Au cours des dernières années, plusieurs scientifiques ont montré qu'il existe
aussi de fortes différences entre les sexes face aux maladies cardio-vasculaires. "Les femmes meurent deux fois plus souvent d'un infarctus que les hommes", indique la cardiologue Catherine Gebhard de l'Hôpital universitaire de Zurich. Malgré cela, elles constituent seulement 24% des participants aux essais cliniques sur les maladies cardiaques.
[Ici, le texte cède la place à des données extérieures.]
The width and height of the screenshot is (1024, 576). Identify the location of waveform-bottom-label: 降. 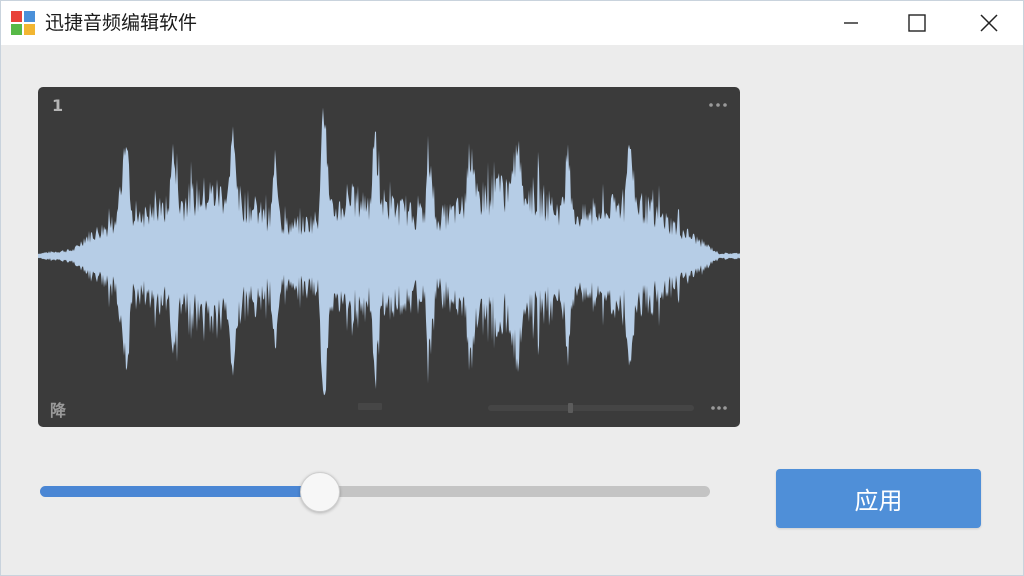
(58, 410).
Et ces tests n'incluent presque pas de femmes âgées, bien que l'on sache maintenant que les coeurs des hommes et des femmes évoluent différemment dans cette phase de la vie.

"Nous ignorons encore en grande partie pourquoi les femmes décèdent plus souvent des suites d'un infarctus que les hommes", dit Catherine Gebhard. Le problème commence lors des essais sur les animaux: les chercheurs les effectuent principalement sur des mâles, partant de l'hypothèse que les résultats seront aussi valables pour les femelles. La cardiologue dirige actuellement une étude afin de comprendre pourquoi le coeur des femmes ne vieillit pas de la même manière que celui des hommes. A l'avenir, autant les enfants, les femmes enceintes et celles qui souffrent de maladies cardio-vasculaires doivent bénéficier de traitements médicaux qui respectent leurs particularités.

Alexandra Bröhm est journaliste scientifique au Tages-Anzeiger et à la SonntagsZeitung.